Lungs in normal state: Air comes into the body through the nose or mouth, goes through the windpipe into all the airways, reaches tiny air sacs - oxygen gets into the blood


Lungs in asthma state: very little air gets through because muscles in the walls of airways tighten and constrict, inside walls of airways swell up, swollen walls give off mucus which clogs the airways


Deep breathing exercises are helpful.


Pulmonary function tests estimate degree of airway obstruction:
FEV1/VC ratio = comparison of maximum volume of air a child can forcibly exhale in one second  (forced expiratory volume) with the volume of air completely exhaled following maximum inhalation (vital capacity)
Potential research area – compare patient’s results before and after treatment with a bronchodilating agent with results before and after harmonica therapy
PEFR = peak expiratory flow rate
MMEF = maximal midexpiratory rate


In addition to these tests which estimate degree of airway obstruction, other tests are used to measure TLC = total lung capacity, FRC = functional residual capacity, RV = residual volume, and airway resistance.

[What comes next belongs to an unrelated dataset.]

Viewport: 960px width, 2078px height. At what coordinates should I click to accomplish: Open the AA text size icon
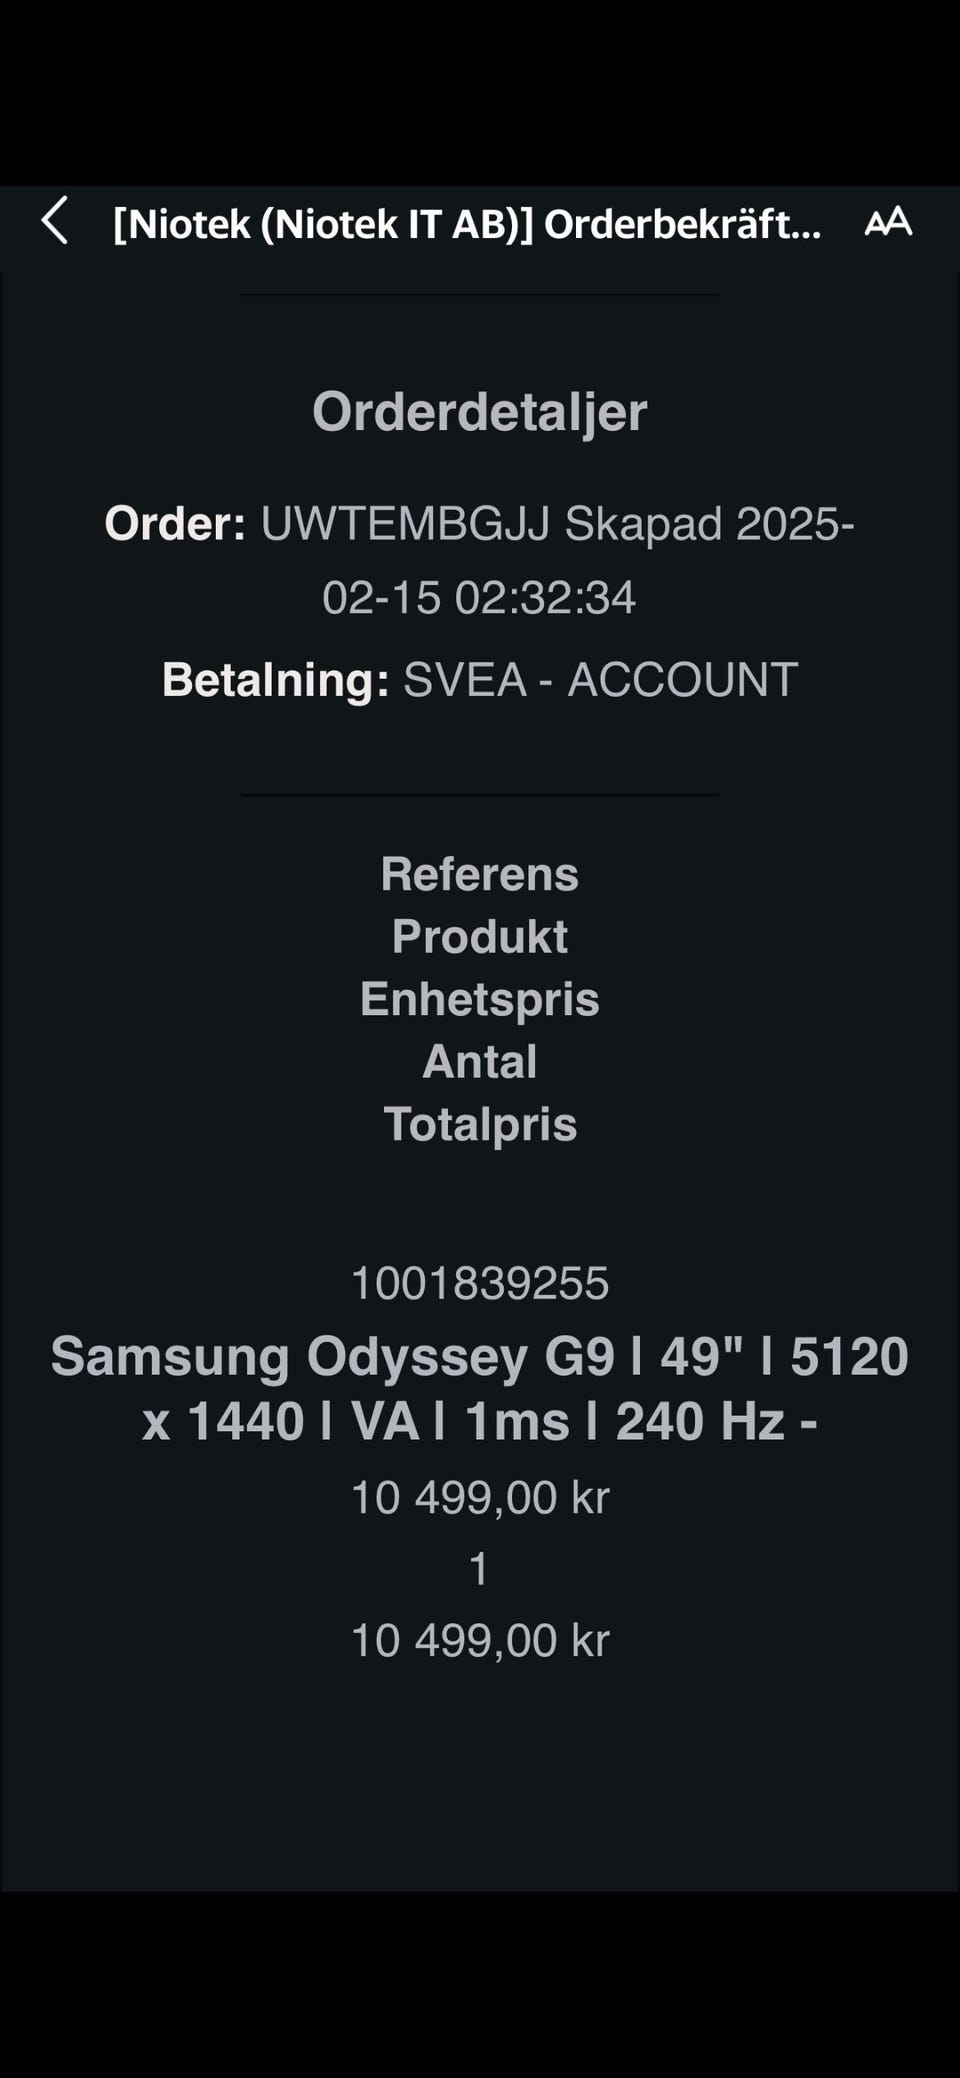pyautogui.click(x=888, y=222)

A major advantage of harmonica in terms of treatment options: not as much danger of side effects


Side effects of drugs used to dilate the bronchi include nausea, vomiting, irritability,and tachycardia (rapid beating of the heart = greater than 100 bpm in adults). Brochodilators (substances that dilate the bronchi and bronchioles, decreasing airway resistance and thus increasing air flow), may also cause CNS (central nervous system) stimulation, cardiovascular side effects such as arrhythmia, hand tremors, allergic rhinitis, or eczema.


Use of expectorants is controversial.


Antihistamines may have adverse effects, including drying mucus membranes of the airways.  Sedation may increase airway obstruction, depress respiratory centers, and worsen gas exchange which is already impaired.


Corticosteroids may hinder growth and result in cataracts, metabolic disorders, increased susceptibility to infection, and emotional problems. When given in aerosol form, they may cause Candida.


Potential complication of ventilator therapy: pneumothorax - air leaking out of lung
Potential risk for harmonica use: pneumothorax – also a risk with pursed lip breathing
Accessibility for patients on Ventilator Assistance – fenestrated trachs and Passy-Muir valves


Infection control considerations


PULMONARY PHYSIOLOGY:


Central controllers of ventilation include the cortex and the pons.
Sensors = medulla – central and peripheral
Mechanisms of lung expansion – movement of the diaphragm, intercostal muscles (groups of muscles between the ribs that help form and move the chest wall), abdominal muscles, accessory muscles of respiration


Frequent suctioning of patients on ventilators may lead to an increase in secretions.